(Passage for review Opens)
Crimson Shore
- Hardcover first edition
- Author: Douglas Preston Lincoln Child
- Language: English
- Series: Pendergast
- Genre: Thriller
- Publisher: Grand Central Publishing
- Publication date: November 10, 2015
- Publication place: United States
- Media type: Print
- Pages: 368
- ISBN: 978-1-4555-3626-9
- Preceded by: Blue Labyrinth
- Followed by: The Obsidian Chamber

= Crimson Shore =

2015 novel by Douglas Preston

Crimson Shore is a thriller novel by Douglas Preston and Lincoln Child, published on November 10, 2015, by Grand Central. It is the fifteenth book in the Special Agent Pendergast series.

==Plot==
Special Agent Aloysius Pendergast is approached by Percival Lake, a sculptor who wishes to hire him as a private investigator. On returning from vacation to his home in Exmouth, Massachusetts, Lake discovered that thieves had stolen his wine collection from the cellar of the lighthouse he calls his home. Frustrated by the local police, he wishes to hire Pendergast to investigate. Lured by the promise of a rare bottle of wine as payment, Pendergast and his ward Constance Greene accept the job.
(Passage for review Closes)
* [Exercise requirements]
Reproduce the passage of the Crimson Shore article starting with "Crimson Shore is" and going on through "accept the job.", word for word.
(Entries shown Opens)
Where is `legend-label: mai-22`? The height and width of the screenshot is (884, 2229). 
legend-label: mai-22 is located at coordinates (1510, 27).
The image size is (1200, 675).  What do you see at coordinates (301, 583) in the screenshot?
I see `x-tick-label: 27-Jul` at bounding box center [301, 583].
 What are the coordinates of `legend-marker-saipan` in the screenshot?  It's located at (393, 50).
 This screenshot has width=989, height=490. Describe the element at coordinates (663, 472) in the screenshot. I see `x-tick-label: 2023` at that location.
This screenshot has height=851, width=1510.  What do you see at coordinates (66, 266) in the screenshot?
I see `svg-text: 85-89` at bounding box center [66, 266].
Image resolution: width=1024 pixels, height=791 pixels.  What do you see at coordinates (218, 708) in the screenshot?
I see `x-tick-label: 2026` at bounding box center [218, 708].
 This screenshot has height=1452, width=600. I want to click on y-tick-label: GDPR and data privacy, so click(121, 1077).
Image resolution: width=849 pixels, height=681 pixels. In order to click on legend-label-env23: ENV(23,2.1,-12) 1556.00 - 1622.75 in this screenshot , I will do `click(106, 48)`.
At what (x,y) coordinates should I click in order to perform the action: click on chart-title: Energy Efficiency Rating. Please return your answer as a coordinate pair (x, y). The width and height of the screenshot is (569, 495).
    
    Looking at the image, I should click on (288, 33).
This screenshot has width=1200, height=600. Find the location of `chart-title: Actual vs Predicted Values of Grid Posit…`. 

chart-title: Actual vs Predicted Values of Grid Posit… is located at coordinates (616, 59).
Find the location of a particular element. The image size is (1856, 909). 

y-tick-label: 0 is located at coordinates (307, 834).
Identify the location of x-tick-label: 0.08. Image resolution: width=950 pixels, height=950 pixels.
(Entries shown Closes)
* [Response to the exercise]
Crimson Shore is a thriller novel by Douglas Preston and Lincoln Child, published on November 10, 2015, by Grand Central. It is the fifteenth book in the Special Agent Pendergast series.

==Plot==
Special Agent Aloysius Pendergast is approached by Percival Lake, a sculptor who wishes to hire him as a private investigator. On returning from vacation to his home in Exmouth, Massachusetts, Lake discovered that thieves had stolen his wine collection from the cellar of the lighthouse he calls his home. Frustrated by the local police, he wishes to hire Pendergast to investigate. Lured by the promise of a rare bottle of wine as payment, Pendergast and his ward Constance Greene accept the job.